November Mental and Behavioral Health Roundup
November 6, 2025
Hope and Healing: Seattle Children’s Offers Specialized Outpatient Eating Disorder Recovery Program
Seattle Children’s Outpatient Eating Disorders Recovery Program diagnoses and treats children and teens with anorexia nervosa, bulimia nervosa and other eating disorders. We provide medical, nutrition and mental health care in several formats to meet patient and family needs.
This program currently has immediate openings for children and teens aged 7 through 17 needing mental health care support for eating disorders. Patients who are 18 years old and are still attending school or living with their caregivers are often eligible.

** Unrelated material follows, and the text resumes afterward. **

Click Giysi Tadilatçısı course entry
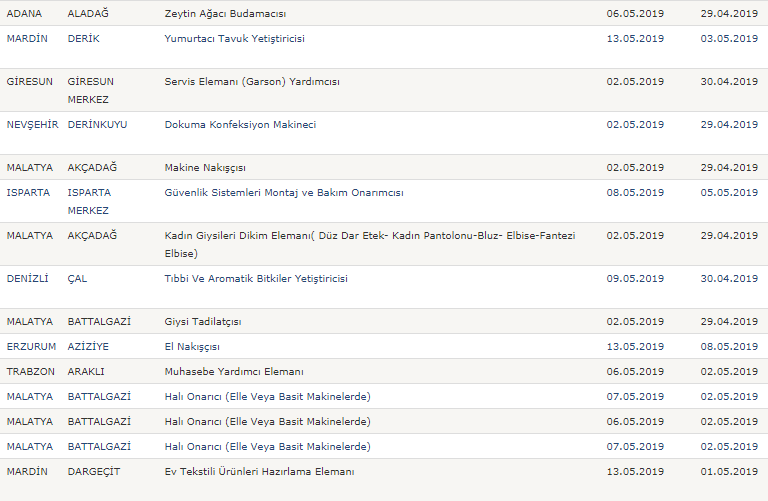Image resolution: width=768 pixels, height=501 pixels. click(x=203, y=322)
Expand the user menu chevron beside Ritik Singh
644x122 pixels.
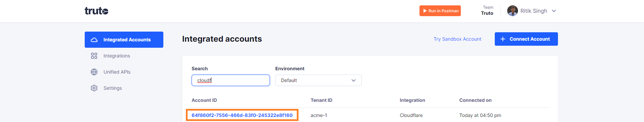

The Psychiatry and Behavioral Medicine Eating Disorders Outpatient Clinic provides short-term clinic-based therapy. If we are not able to serve the patient within our program, we will provide patients with resources in the community with providers and programs experienced with treating eating disorders.
For more information: Visit the Outpatient Eating Disorders Recovery Program refer a patient page to learn more.
Openings Available for Seattle Children’s Obsessive Compulsive Disorder Intensive Outpatient Treatment Program
Our Obsessive Compulsive Disorder Intensive Outpatient Program helps children and teens aged 11 to 18 (or seniors in high school) diagnosed with OCD who have not been able to make progress in regular outpatient treatment and who have a parent or guardian able to attend each session (three hours a day, four days a week) for the entire program. The treatment approach is cognitive behavior therapy for OCD, which emphasizes exposure and response prevention.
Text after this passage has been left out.